Selling at a higher price
The second method of investing in bonds involves selling your bonds at a price that's higher than what you paid for them. Although this can help you make more from that investment, it's usually a riskier strategy. It's because it involves monitoring trends in the market to determine when to sell.
How to effectively invest in bonds
Reaching a point where you notice that your investments are successful may take some time, especially when you're just starting as an investor. Here are three things you can do to increase the chances of making a successful investment:
1. Learn more about the issuer
The first thing to do when you're considering investing in bonds is to determine if the issuer, which is the company that issues bonds, can pay its bonds. Although it's not always possible, in most cases, you can effectively estimate if a company can meet its financial and debt obligations. To do that, it's necessary that you choose a company that has a high rating according to leading rating agencies. Essentially, this rating shows you the creditworthiness of a bond.

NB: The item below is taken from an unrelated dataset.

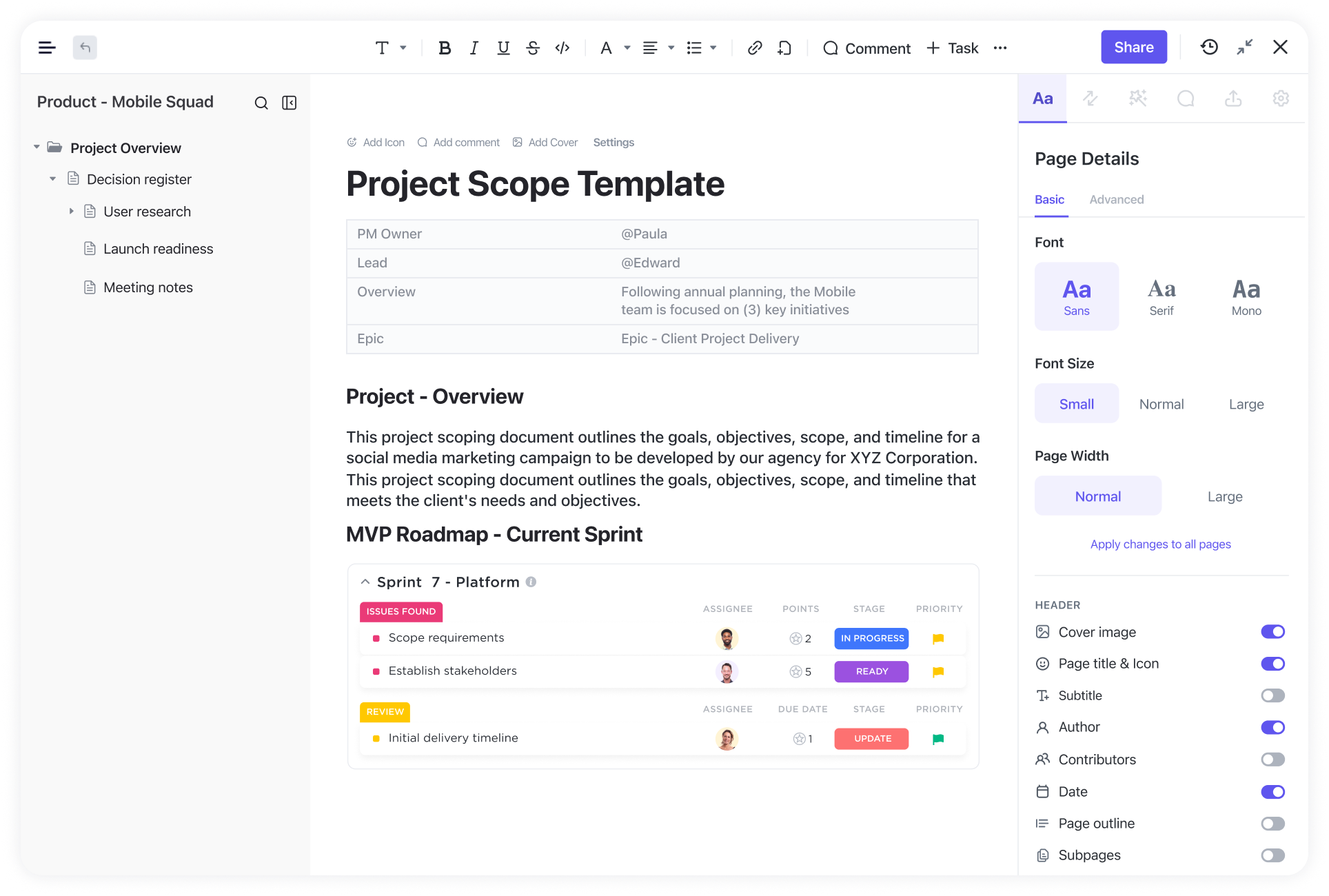Switch to the Advanced page details tab
Viewport: 1329px width, 896px height.
[1117, 199]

2. Determine if it's the right time to buy bonds
Since interest rates can impact the bond's price fluctuations, it's important to make sure that it's the right time to purchase those bonds. If you've just started investing, it may be a good idea for you to purchase your bonds when their prices are simply the lowest and sell them when they arise. As you gain experience, you may also try to predict those price fluctuations and invest at different times, depending on the result of the investment that you want to achieve.
3. Decide if the bonds are a good fit for your portfolio
Depending on your financial situation or risk tolerance, there are different types of bonds that you may consider purchasing. Common types of bonds to consider include corporate, federal and municipal bonds. Investing in all three types may be helpful when you want to diversify your portfolio and reduce principal investment risk.